YOUR GOAL |
Throughout the records below, find each line holding "computer" and copy it.

SOURCE RECORDS |
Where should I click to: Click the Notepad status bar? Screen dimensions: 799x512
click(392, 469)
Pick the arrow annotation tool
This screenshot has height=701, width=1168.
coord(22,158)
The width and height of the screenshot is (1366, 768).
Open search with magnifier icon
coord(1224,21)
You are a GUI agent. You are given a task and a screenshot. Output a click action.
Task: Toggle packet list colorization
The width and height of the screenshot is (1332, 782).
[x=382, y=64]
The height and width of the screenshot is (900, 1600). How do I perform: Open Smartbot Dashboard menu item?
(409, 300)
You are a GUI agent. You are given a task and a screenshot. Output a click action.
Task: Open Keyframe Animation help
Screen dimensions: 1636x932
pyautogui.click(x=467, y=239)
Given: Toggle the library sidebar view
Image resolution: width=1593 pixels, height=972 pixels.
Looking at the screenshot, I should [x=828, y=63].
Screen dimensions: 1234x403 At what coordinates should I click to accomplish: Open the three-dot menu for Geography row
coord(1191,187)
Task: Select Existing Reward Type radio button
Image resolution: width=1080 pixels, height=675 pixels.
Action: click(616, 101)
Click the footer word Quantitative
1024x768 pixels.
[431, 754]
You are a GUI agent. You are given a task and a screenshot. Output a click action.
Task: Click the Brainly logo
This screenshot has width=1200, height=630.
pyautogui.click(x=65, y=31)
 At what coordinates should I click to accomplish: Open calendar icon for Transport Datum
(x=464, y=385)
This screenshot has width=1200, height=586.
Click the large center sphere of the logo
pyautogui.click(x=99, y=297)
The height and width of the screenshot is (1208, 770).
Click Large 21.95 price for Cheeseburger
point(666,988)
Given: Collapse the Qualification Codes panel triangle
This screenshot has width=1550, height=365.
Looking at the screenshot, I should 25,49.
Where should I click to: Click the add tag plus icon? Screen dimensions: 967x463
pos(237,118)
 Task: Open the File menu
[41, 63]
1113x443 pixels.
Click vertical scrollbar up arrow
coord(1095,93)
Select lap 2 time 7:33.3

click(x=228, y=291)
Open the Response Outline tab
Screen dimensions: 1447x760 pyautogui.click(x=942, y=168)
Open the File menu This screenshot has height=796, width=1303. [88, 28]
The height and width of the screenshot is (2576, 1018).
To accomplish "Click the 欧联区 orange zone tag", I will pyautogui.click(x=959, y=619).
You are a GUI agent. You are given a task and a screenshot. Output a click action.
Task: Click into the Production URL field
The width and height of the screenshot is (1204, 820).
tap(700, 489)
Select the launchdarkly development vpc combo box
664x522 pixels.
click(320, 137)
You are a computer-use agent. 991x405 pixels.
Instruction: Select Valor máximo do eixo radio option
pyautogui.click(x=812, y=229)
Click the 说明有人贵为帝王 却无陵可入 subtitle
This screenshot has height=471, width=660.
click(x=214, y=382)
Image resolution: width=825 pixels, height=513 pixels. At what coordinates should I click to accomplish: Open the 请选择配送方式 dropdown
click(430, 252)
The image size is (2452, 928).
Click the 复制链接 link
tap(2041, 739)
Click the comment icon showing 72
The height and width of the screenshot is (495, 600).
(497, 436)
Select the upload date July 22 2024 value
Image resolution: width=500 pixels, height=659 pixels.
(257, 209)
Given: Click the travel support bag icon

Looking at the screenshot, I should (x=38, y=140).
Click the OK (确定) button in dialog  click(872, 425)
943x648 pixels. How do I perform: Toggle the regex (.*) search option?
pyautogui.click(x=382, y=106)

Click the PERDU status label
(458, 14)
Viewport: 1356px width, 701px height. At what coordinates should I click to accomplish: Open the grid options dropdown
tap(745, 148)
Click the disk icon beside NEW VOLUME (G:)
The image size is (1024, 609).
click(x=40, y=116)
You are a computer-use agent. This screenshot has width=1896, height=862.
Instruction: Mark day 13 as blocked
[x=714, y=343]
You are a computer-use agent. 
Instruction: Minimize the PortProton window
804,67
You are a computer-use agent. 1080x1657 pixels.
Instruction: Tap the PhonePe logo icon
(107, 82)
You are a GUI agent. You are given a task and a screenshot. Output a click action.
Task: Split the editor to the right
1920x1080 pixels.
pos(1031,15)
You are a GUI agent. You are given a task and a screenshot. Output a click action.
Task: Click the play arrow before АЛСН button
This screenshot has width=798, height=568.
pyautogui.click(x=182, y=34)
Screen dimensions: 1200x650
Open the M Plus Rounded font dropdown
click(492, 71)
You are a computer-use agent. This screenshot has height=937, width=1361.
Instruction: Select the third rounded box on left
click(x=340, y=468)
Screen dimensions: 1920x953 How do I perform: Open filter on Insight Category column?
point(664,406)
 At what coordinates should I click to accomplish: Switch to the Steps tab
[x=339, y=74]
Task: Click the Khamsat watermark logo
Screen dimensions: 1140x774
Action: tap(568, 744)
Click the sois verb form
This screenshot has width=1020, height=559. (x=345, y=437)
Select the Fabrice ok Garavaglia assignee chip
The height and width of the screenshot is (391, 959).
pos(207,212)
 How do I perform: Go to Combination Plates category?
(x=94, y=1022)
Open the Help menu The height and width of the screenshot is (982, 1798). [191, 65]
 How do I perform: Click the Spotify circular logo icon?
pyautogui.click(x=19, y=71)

SOLUTION |
You are a computer-use agent. 991x405 pixels.
You are a computer-use agent. This screenshot has width=1896, height=862.
You are a computer-use agent. 
You are a computer-use agent. 1080x1657 pixels.
You are a computer-use agent. This screenshot has height=937, width=1361.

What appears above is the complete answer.